A: I created and ran the Merced County Small Business Development Center. I later opened the Solano College Small Business Center and eventually ran the Solano County Private Industry Council (PIC) Business and Training Program. I loved the fact that people without jobs or hope would come to the PIC program, get the training they needed and could turn their life around.

Q: Sounds like you really enjoyed that work. What led you into law?
A: After working at the Private Industry Council, I went to work at the Omega Boys and Girls’ Club in Vallejo. I loved working with the kids, but always remembered how much I enjoyed Perry Mason (it’s hard not to love a lawyer that always wins and never loses their cool!) that I knew I had to go to law school.

Q: Has the law been as satisfying as you expected?
A: I’ve had the opportunity to work in a number of different areas and have always found it rewarding. In the end, it always comes back to listening to people, which is something I find fascinating.

Q: What do you mean?
A: Well, I did wills, trusts and probate work for a while. My favorite part of the work was listening to people as they talked about their plans. I also worked as a juvenile dependency attorney for three years. I mostly represented parents and helped them try to get back on track. I was also privileged to represent a couple of kids that got adopted. I drive past their home sometimes and I see them outside playing – they look so happy. I always remember them.
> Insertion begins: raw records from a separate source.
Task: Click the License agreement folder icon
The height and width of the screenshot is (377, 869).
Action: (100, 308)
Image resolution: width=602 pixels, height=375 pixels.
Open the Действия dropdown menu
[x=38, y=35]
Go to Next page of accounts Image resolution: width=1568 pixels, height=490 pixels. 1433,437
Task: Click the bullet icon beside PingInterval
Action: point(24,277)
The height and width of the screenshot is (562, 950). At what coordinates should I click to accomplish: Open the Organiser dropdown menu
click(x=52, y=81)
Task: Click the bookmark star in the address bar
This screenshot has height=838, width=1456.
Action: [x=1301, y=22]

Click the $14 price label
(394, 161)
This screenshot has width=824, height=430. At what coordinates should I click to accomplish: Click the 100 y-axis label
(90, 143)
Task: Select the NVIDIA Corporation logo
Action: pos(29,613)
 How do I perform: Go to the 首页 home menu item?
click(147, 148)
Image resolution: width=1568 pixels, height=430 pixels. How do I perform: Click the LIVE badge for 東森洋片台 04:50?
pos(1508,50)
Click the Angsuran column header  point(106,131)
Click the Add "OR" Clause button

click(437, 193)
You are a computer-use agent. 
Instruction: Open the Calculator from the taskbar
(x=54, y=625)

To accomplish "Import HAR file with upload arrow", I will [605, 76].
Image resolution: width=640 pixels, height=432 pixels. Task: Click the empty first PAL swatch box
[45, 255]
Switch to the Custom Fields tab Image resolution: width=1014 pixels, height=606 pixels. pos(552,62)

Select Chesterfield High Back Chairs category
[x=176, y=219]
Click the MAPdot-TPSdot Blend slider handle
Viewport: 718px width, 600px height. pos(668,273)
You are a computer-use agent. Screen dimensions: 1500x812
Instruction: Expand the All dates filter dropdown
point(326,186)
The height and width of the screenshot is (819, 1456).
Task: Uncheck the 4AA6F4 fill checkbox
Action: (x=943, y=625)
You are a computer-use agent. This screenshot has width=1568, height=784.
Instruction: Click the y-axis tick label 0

Q: I guess being on the bench involves a bit of listening to people as well.
A: I was a full-time pro tem in Solano County for five years and I am very much looking forward to exploring what folks in this county have to teach me.

Q: It sounds like you have had a lifelong commitment to helping others. Do you do any volunteer work?
A: I have spent about 20 years working with youth organizations. Most recently, I have been working with high school students in Solano County through the Willie B. Adkins Project. Every spring we take a group of 50 kids on a school bus for a week to visit colleges. It’s exhausting because we end up staying up all night every night to make sure the kids don’t sneak out – but it’s more than worth it when I see kids that might not have thought of themselves as college material suddenly see that this is a possibility for them. I have one student that I am particularly proud of. She had her heart set on attending Hampton University, a private school in Virginia. As part of Adkins Program she had created a portfolio with her resume, personal statements, statements from community leaders, awards, letters from her school counselor and other materials. She had an interview with the Admissions person at Hampton and after the interview the Admissions person came out and spoke to the whole group saying that she would normally deny admission to someone whose grades were not high enough, but that having spoken to her and seeing her portfolio convinced her to accept our student.

Q: I can’t let you go without asking you to share the best piece of advice you ever received.
A: It was from my dad. He said that you can learn something from everyone, no matter who they are. He was certainly right–and I look forward to continuing my learning with the good folks from Contra Costa.